How many lines in the material contain the string "computer"? Only the number is wanted.

(Beginning of RECORDS TO USE)

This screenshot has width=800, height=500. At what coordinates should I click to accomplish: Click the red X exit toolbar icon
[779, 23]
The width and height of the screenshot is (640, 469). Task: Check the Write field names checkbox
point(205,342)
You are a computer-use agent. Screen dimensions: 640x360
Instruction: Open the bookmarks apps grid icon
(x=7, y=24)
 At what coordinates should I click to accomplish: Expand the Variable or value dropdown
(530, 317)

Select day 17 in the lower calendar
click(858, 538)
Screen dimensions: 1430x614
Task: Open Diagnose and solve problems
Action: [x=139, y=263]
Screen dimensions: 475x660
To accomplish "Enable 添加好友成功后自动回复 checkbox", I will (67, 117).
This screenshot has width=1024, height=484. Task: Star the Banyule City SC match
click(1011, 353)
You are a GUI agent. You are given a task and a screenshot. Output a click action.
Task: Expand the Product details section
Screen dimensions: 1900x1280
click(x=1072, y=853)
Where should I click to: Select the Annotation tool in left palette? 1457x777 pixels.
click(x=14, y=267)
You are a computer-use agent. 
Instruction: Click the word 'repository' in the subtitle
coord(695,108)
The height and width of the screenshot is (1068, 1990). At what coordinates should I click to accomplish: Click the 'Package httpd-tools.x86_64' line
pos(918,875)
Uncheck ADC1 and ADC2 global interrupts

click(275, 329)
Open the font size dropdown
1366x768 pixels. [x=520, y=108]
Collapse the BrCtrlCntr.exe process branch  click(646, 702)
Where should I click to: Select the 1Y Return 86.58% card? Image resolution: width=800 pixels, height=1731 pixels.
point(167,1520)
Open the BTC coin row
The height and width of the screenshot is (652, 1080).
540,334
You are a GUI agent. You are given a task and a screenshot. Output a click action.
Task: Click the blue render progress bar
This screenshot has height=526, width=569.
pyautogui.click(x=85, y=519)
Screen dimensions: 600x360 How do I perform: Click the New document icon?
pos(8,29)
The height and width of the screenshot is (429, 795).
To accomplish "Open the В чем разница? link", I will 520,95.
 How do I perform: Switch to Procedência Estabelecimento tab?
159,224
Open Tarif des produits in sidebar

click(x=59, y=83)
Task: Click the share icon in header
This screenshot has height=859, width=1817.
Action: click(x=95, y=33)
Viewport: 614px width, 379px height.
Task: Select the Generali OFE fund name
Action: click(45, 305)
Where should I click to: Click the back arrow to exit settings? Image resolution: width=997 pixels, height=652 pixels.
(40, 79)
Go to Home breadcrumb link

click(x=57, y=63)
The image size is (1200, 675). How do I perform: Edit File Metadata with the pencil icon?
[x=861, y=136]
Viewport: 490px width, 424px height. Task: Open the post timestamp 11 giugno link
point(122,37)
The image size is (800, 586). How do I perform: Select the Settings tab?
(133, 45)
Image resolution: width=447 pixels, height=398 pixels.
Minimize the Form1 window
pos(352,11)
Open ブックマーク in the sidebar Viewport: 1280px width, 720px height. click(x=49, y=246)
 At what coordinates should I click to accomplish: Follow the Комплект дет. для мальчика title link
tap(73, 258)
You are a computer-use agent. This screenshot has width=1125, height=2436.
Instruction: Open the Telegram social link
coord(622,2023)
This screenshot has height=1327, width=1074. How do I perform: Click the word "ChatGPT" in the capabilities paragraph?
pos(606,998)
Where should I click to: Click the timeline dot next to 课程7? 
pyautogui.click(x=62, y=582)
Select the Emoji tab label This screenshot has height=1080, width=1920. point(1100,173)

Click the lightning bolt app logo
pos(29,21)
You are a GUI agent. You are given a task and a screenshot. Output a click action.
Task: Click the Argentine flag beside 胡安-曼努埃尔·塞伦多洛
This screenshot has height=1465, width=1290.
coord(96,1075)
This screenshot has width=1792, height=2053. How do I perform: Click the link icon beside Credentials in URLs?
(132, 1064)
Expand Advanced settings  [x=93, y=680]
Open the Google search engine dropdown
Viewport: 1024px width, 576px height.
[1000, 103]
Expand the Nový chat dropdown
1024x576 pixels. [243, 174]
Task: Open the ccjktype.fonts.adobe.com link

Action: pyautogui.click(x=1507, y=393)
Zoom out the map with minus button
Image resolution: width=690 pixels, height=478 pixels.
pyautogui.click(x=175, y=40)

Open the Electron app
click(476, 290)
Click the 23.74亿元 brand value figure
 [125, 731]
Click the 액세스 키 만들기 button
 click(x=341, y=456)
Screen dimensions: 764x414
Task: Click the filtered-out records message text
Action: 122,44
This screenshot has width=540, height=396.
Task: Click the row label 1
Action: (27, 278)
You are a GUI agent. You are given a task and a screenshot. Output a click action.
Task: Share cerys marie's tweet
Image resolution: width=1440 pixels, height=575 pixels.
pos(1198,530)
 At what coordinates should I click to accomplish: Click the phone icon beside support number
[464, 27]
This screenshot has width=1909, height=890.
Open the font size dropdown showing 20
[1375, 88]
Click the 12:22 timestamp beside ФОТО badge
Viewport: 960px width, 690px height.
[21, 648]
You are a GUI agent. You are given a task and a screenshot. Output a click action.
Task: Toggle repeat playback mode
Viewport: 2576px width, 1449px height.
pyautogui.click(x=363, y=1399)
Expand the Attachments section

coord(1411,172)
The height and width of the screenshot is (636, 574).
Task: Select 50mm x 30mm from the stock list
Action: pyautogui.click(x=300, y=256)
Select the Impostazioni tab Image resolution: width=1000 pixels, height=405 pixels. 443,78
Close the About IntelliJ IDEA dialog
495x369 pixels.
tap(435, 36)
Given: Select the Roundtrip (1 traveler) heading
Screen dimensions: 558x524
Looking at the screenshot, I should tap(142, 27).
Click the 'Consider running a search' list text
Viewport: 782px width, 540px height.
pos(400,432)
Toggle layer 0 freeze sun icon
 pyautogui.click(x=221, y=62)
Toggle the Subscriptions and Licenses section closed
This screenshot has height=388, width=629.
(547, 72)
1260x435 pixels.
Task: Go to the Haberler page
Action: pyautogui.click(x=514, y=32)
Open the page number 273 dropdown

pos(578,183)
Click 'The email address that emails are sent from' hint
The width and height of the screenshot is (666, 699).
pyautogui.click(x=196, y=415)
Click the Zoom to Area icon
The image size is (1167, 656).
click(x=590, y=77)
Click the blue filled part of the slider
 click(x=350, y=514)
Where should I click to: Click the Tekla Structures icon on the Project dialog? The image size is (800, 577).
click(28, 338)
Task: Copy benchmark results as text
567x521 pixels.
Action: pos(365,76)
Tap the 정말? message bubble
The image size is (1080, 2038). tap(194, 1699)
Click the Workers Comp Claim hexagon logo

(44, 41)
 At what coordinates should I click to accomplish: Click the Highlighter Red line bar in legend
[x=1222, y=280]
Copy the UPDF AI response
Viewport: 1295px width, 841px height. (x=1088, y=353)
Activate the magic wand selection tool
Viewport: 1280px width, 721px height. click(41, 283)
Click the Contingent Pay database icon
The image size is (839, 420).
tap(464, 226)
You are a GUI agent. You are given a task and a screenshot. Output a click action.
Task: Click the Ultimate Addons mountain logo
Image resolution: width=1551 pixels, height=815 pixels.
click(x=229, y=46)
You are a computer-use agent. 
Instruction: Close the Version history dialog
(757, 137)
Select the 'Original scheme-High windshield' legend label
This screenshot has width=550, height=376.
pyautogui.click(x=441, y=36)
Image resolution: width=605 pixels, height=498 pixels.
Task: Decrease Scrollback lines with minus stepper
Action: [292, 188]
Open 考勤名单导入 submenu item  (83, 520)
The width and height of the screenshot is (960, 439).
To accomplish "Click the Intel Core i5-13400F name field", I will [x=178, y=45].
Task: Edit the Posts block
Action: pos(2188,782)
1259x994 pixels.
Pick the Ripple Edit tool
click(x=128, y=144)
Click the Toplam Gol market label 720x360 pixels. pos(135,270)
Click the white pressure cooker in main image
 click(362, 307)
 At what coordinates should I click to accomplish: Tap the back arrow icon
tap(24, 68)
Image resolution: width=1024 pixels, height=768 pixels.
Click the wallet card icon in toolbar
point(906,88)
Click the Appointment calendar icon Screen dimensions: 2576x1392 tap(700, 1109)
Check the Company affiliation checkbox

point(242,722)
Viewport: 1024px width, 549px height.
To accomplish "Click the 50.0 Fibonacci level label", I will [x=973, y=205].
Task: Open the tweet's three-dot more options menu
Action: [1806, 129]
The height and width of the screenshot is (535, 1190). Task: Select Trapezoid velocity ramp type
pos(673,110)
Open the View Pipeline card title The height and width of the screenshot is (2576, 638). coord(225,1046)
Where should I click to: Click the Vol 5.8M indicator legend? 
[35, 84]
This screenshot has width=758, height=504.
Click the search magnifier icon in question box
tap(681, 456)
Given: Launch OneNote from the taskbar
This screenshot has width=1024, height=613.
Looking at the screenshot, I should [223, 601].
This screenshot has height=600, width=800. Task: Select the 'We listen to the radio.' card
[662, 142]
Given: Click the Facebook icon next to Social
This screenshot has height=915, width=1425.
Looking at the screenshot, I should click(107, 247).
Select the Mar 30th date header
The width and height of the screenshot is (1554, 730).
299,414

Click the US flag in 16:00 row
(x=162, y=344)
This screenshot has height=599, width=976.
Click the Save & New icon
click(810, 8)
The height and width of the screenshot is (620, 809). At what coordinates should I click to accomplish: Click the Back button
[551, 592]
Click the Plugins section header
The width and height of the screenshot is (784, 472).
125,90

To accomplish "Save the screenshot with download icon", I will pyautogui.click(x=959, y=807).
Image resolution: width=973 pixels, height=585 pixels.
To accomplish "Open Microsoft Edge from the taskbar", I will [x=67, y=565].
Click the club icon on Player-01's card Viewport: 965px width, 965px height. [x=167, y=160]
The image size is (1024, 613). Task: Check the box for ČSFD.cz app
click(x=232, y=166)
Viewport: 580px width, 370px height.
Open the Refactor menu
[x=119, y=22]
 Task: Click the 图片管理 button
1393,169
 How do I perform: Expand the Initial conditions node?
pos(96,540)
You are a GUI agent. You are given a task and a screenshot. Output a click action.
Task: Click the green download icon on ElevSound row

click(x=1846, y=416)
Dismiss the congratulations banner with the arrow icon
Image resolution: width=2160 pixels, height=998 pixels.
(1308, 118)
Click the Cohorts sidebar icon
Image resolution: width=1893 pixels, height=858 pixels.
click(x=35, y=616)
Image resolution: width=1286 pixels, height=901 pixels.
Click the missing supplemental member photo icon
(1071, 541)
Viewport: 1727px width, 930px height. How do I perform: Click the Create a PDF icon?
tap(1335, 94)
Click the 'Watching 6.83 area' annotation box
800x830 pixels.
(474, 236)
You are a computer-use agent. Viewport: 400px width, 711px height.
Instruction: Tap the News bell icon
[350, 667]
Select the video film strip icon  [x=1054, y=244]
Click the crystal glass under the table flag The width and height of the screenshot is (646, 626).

(End of RECORDS TO USE)

ANSWER TO THIS TASK –
5